CUPLIKAN HALAMAN:
+-------+
Tasawuf dan Wali menurut Syeikh Hasyim Asy'ari
Tasawwuf dan Wali
Menurut Syeikh Hasyim Asy’ari
Dari sini tampak jelas
bahwa, seorang sufi dalam pandangan Syeikh Hasyim adalah orang yang benar-benar
menjaga adab. Adab kepada Allah, Rasulullahdan syariah Islam
Oleh: Muhammad
Farhan*
SYEIKH
Hasyim Asy’ari, pendiri NU, menjelaskan tentang hakikat tasawwuf serta
penyimpangannya dalam dua kitab yaitu, Risalah Ahlis Sunnah wal Jama’ah dan
Al-Dhurar al-Muntatsirah fi al-Masa’il al-Tis’a ‘Asyarah. Kitab Al-Dhurar
ditulis oleh Syeikh Hasyim Asy’ari khusus mengkaji tentang wali dan tariqah
tasawwuf.
Dalam
dunia tasawwuf – juga dalam cabang-cabang ilmu lain – dalam kenyataannya memang
terdapat cendekiawan palsu yang membelokkan jalan dari aturan syariah. Dalam
bidang tasawwuf ini menurut Syeikh Hasyim juga terdapat orang yang merusak
konsep tasawwuf. Peringatan adanya jahlatul mutashawwifah (orang-orang bodoh
yang mengaku bertasawwuf) disebutkan oleh Syeikh Hasyim dalam Risalah Ahlis
Sunnah wal Jama’ah. Ciri-ciri mereka disebutkan menganut paham ibahiyyah (aliran
menggugurkan kewajiban syariat untuk maqom tertentu), reinkarnasi, manunggaling
kawulo (Syeikh Hasyim Asy’ari, Risalah Ahlus Sunnah wal Jama’ah, hal. 12).
+-------+
Data untuk menemukan item yang dideskripsikan:
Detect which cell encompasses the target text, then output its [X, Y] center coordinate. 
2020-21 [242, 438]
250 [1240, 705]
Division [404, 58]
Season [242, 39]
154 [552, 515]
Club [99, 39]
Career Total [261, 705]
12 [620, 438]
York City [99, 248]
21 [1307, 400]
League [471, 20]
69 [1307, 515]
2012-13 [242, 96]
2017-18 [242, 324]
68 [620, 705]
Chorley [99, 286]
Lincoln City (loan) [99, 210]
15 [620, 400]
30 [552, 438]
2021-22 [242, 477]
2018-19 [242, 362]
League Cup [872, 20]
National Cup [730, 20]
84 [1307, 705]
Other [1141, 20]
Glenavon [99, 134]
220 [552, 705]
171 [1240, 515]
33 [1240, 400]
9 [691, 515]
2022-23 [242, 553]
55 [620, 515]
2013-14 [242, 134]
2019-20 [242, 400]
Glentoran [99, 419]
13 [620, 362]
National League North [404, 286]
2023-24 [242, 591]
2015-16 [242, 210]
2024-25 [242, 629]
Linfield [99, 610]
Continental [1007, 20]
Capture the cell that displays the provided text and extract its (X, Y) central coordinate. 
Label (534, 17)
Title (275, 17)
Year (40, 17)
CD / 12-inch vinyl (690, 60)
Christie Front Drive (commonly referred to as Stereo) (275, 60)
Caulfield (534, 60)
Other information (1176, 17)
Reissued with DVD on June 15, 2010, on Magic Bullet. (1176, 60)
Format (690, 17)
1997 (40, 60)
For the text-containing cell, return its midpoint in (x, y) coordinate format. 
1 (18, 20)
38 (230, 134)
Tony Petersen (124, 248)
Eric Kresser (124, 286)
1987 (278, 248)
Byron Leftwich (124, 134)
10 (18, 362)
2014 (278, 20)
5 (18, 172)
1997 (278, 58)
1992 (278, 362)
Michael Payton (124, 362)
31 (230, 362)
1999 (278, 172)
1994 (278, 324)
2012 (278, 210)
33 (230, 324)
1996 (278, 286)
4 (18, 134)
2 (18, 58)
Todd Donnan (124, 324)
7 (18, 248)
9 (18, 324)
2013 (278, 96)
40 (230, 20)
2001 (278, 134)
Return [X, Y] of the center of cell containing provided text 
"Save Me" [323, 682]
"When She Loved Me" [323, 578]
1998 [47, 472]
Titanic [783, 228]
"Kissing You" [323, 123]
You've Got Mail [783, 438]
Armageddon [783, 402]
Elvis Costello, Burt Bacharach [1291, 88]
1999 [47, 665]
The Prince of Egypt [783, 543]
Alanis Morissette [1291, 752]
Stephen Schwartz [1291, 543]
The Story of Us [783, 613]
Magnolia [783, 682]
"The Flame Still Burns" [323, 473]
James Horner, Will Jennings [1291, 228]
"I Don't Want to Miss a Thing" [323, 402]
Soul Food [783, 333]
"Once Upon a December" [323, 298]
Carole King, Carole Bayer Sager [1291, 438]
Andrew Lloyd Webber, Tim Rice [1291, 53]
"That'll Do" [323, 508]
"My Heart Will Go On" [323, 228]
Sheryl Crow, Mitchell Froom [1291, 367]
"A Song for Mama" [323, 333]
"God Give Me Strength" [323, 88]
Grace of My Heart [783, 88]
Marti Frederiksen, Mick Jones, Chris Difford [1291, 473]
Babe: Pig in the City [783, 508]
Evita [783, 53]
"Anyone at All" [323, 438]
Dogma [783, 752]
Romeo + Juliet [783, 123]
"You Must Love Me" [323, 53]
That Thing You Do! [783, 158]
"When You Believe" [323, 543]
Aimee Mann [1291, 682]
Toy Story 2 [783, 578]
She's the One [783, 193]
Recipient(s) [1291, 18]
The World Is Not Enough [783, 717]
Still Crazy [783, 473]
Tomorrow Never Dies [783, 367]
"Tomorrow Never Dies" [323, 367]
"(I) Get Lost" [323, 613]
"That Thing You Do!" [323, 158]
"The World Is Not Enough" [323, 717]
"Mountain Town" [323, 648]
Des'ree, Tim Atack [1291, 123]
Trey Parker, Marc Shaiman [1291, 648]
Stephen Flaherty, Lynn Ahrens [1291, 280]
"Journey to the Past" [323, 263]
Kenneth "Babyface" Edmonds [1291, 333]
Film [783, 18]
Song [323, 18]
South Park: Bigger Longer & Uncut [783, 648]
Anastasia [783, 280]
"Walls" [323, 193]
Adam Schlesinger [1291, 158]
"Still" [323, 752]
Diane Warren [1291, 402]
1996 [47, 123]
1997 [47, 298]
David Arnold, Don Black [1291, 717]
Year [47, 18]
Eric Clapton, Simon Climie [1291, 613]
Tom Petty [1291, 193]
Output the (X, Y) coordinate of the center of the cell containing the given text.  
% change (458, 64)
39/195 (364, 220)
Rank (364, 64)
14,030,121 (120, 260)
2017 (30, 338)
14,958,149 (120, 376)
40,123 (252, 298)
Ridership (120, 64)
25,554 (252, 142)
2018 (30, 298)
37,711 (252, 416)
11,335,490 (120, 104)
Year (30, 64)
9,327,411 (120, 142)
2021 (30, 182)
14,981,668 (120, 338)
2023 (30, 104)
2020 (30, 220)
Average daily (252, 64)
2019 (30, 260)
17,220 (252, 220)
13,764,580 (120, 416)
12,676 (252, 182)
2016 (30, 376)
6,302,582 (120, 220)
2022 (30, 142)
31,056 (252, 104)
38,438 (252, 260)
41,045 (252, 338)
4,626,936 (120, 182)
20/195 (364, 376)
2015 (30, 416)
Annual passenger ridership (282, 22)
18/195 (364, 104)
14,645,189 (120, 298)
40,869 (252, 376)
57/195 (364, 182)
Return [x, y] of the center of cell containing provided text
+-------+
TUGAS 1:
Menurut cuplikan halaman tentang tasawuf, kitab karya Syeikh Hasyim Asy’ari manakah yang khusus mengkaji wali dan tariqah tasawwuf?
TUGAS 2:
Untuk setiap pernyataan berikut, jawab ya atau tidak sesuai cuplikan halaman tentang tasawuf, lalu kutip kata-kata penentunya dari cuplikan itu. (a) Syeikh Hasyim Asy’ari adalah pendiri NU. (b) Peringatan tentang jahlatul mutashawwifah disampaikan dalam kitab Al-Dhurar. (c) Paham ibahiyyah diartikan sebagai aliran yang menggugurkan kewajiban syariat untuk maqom tertentu.

JAWABAN BENAR 1:
Kitab Al-Dhurar al-Muntatsirah fi al-Masa’il al-Tis’a ‘Asyarah.

JAWABAN BENAR 2:
(a) Ya: "Hasyim Asy’ari, pendiri NU".
(b) Tidak: "disebutkan oleh Syeikh Hasyim dalam Risalah Ahlis Sunnah wal Jama’ah".
(c) Ya: "aliran menggugurkan kewajiban syariat untuk maqom tertentu".